As I said, CBS could have never had Kamala in the studio, created an interview out of thin air with AI and broadcast it and there would be no liability. Certainly not to Trump. Care to explain why I'm wrong?
 
I said civil or criminal -- meaning that I don't think there would be any liability at all. Thought I'd cover my bases. Now, please explain how there can be liability for broadcasting an interview anywhere in the world. You have two challenges. First, finding a cause of action. Second, overcoming the obvious First Amendment protections.

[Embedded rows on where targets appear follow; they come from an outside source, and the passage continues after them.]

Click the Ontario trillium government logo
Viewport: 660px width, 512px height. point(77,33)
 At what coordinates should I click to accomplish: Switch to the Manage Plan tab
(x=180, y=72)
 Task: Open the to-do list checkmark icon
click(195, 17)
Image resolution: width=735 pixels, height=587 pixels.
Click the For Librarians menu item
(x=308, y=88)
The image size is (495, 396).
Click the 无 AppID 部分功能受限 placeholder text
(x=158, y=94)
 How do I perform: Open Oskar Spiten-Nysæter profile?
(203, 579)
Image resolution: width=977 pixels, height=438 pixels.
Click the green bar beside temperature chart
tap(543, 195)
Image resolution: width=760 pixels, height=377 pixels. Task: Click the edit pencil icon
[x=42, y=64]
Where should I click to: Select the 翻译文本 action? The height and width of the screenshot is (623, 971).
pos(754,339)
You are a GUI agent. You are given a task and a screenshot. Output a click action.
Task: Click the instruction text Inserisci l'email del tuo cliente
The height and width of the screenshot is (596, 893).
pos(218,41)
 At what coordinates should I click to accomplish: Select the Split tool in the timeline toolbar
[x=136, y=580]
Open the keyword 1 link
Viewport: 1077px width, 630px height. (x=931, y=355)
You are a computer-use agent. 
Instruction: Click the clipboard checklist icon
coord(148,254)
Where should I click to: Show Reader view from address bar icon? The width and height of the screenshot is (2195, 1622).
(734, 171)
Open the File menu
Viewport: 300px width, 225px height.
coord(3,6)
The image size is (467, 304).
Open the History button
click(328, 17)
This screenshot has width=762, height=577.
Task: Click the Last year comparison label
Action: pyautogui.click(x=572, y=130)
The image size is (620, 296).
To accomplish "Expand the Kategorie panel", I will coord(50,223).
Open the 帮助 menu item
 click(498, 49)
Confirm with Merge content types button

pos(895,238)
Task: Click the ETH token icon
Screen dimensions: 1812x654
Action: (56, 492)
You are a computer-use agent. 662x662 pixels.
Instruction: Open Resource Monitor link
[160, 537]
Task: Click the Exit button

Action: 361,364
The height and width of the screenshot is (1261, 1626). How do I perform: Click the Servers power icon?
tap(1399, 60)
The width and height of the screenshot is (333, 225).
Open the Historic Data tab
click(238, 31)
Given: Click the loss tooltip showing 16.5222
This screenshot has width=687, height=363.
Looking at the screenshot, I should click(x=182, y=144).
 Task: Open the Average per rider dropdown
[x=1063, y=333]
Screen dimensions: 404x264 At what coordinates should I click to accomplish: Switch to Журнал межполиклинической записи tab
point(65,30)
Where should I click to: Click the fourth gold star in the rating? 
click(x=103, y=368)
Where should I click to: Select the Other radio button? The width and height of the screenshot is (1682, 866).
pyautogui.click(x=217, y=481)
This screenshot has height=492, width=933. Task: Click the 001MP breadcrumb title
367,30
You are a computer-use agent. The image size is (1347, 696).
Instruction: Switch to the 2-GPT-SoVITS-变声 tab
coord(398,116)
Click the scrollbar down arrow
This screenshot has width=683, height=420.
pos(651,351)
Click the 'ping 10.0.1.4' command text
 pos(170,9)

As I said, CBS could have never had Kamala in the studio, created an interview out of thin air with AI and broadcast it and there would be no liability. Certainly not to Trump. Care to explain why I'm wrong?
Suit based upon election interference - CBS fraudulently editing the interview which was intended to help the Democratic candidate to the detriment to Trump. If it was so baseless why didn’t CBS file a 12b6 motion and dispose of it and move for Rule 11 sanctions?
 
Suit based upon election interference - CBS fraudulently editing the interview which was intended to help the Democratic candidate to the detriment to Trump. If it was so baseless why didn’t CBS file a 12b6 motion and dispose of it and move for Rule 11 sanctions?
Sigh.

1. "Election interference" is not actually a legal concept. There are no statutes that I know of addressing "election interference" and certainly not by a media outlet. There are laws against threatening voters, steering voters to the wrong polling places or telling them the wrong dates, political violence of course, etc. If you can find a statute addressing election interference

2. Where was the fraud? Do you even know the elements of fraud? And if anyone would have a case, it wouldn't be Trump.

3. Are you familiar with the First Amendment of the constitution? Are you familiar with New York Times v. Sullivan? Do you know anything?

4. CBS didn't file a motion to dismiss because it was trying to sell itself. It needs the permission of the FCC. Trump ALREADY used the FCC to block a merger -- Time Warner -- and Time Warner had to go to court to complete the merger (Trump got his ass kicked badly in that one).

CBS's owner (well, Paramount's owner, which owns CBS) is an old woman who wanted to sell her company. She didn't have any interest in fighting. So she paid a tribute and got on with things. It was a blatant act of corruption by Trump.

5. You might have noticed that Trump pulled all of his other "election interference" suits. Because they were all meritless. He just didn't have any means of shaking down the others.